Да, но конструкция коллекторов форсажнoй камеры отличалас и по сериям Р13-300, нужно прочитать в книгах РТЕ Р13-300. Лучше чем смотреть в зад самолета, прочитать формуляр. :Wink:  Как я уже писал у нас использовался двигатель изд.95/Р13-300 серии от нулевой по шестую, с капитальным ремонтом до 200 или 500 ч. 




> Какая РЛС на Ваших машинах стояла, РП-21МА? Могли самолеты нести ракеты Х-66, и контейнеры СМ?


Да, Да, Да.
Еще вопрос, лому голову, что за девайс фото А-39? до сих пор неслушал....


а вот здесь можно увидеть советский оригинал..

----------


## RA3DCS

> а вот здесь можно увидеть советский оригинал...


Если было бы где почитать, то и вопросов наверно не было бы., или по крайней мере было меньше.

----------


## RA3DCS

> Лучше чем смотреть в зад самолета, прочитать формуляр. Как я уже писал у нас использовался двигатель изд.95/Р13-300 серии от нулевой по шестую,
> а вот здесь можно увидеть советский оригинал..

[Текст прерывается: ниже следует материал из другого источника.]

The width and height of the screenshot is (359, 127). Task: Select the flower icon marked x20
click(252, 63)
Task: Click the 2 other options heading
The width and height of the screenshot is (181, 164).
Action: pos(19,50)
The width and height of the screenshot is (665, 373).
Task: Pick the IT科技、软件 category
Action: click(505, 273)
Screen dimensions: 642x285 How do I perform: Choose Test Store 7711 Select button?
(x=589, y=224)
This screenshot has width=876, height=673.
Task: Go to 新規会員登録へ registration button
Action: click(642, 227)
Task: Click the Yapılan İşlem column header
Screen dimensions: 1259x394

Ну и как все же можно объяснить, что на польских МФ заводские номера самолетов которых старше чем на  Ваших стояли устаревшие двигатели? 
Может Ваша документация ответить?

----------


## mrdetonator

> Ну и как все же можно объяснить, что на польских МФ заводские номера самолетов которых старше чем на Ваших стояли устаревшие двигатели? 
> Может Ваша документация ответить?


если правда что у них стояли только движки Р-11, можно даже предлагать что у поляков небыло Миг-21МФ, только Миг-21М. В советской инструкции же ясно сказано что МФ отличалься от М по двигателе!!!
Простая логика кажется, что если оборудование самолетов унифицированное потом расходы на ремонт меньше....

----------


## RA3DCS

> если правда что у них стояли только движки Р-11, можно даже предлагать что у поляков небыло Миг-21МФ, только Миг-21М. В советской инструкции же ясно сказано что МФ отличалься от М по двигателе!!!

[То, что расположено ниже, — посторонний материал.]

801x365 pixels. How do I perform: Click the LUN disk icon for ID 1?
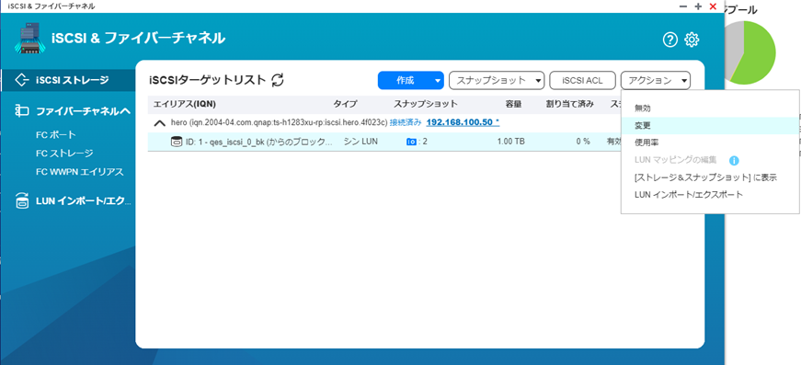click(176, 142)
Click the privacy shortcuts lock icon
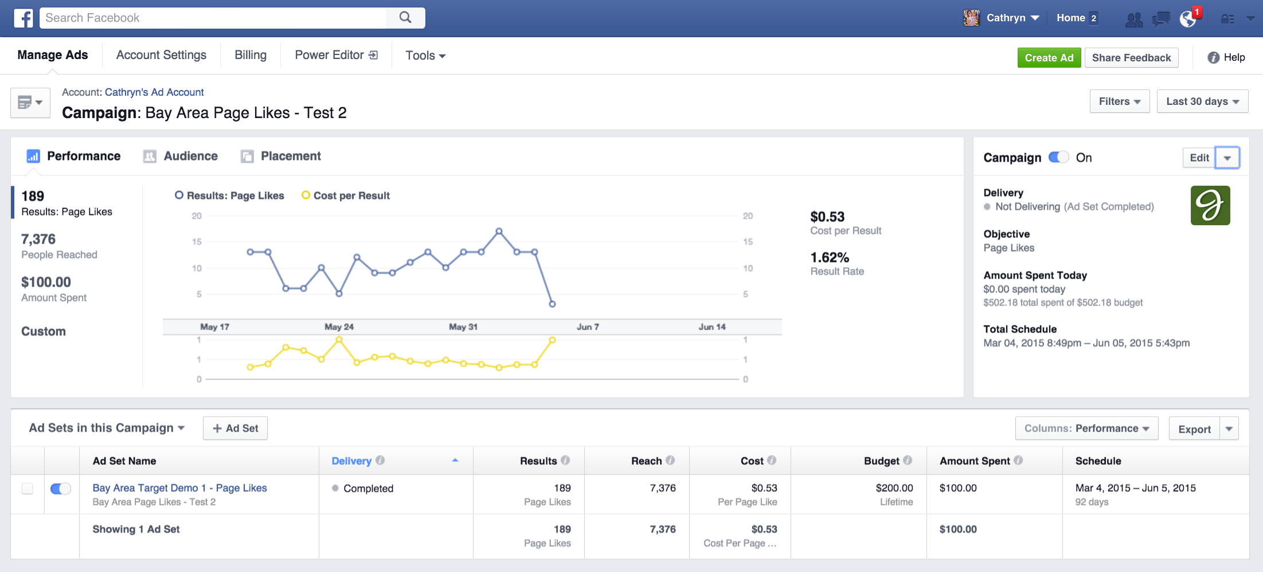Viewport: 1263px width, 572px height. pyautogui.click(x=1227, y=19)
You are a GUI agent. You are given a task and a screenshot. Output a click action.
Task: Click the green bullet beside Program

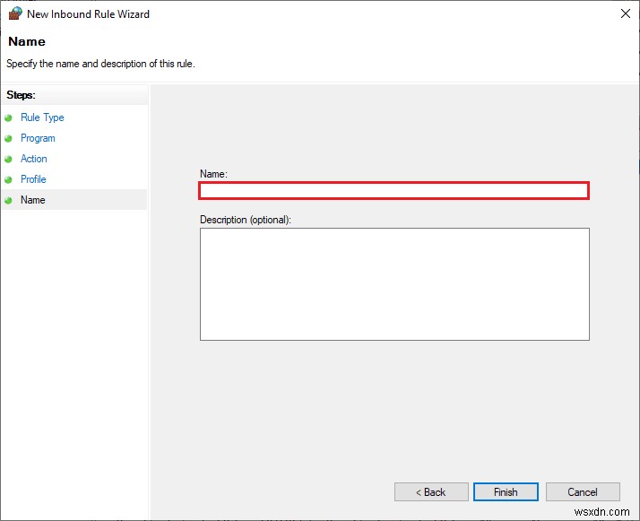point(9,138)
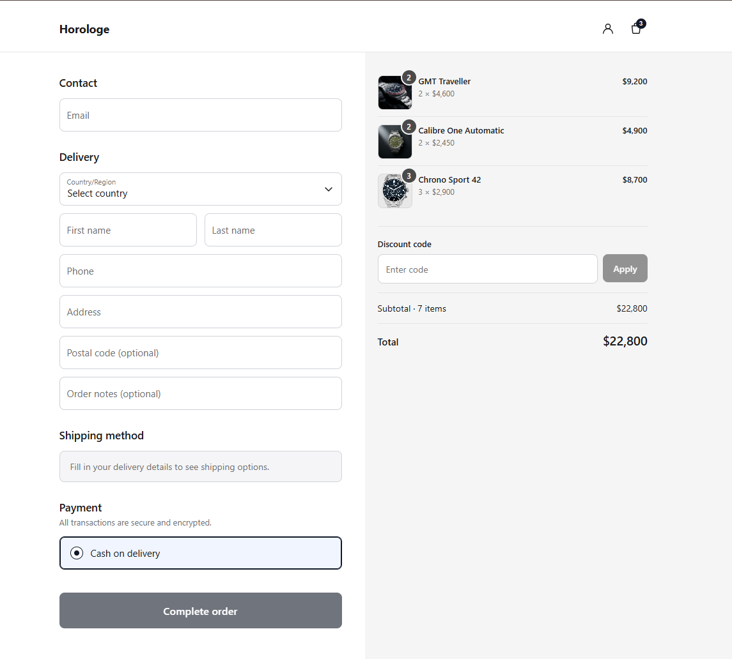732x659 pixels.
Task: Open the shopping bag cart icon
Action: pyautogui.click(x=636, y=29)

Можно предположить и такой вариант, ведь в формуляре оба типа указывались как тип 96А, но это маловероятно ведь последние МФ они получили в 1975 году, когда М уже не выпускали.

----------


## RA3DCS

Мартин, личную почту прочтите!

----------


## RA3DCS

Польский МиГ21МФ з.н. 96008113 горьковского завода.

----------


## RA3DCS

А это Р-13-300

----------


## RA3DCS

А это Р-13Ф-300

----------


## muk33

Вот так мы курсантами и отличали наши самолеты (МиГ-21С) - подходишь перед полетом и заглядываешь в сопло, что там: Р-11Ф2С-300 или Р-13-300. Ограничения и параметры-то разные!

----------


## RA3DCS

Если посмотреть документацию по ремонту, то типа Е-7М нет совсем. Даже не упоминается. Возможно, связано с тем, что экспортные варианты в союзе не ремонтировали.

----------


## FLOGGER

> самолеты (МиГ-21С) - подходишь перед полетом и заглядываешь в сопло, что там: Р-11Ф2С-300 или Р-13-300.


А что, на "С" тоже стояли разные моторы?



> Возможно, связано с тем, что экспортные варианты в союзе не ремонтировали.


А где их ремонтировали - в странах-эксплуатантах?

----------


## RA3DCS

> А что, на "С" тоже стояли разные моторы?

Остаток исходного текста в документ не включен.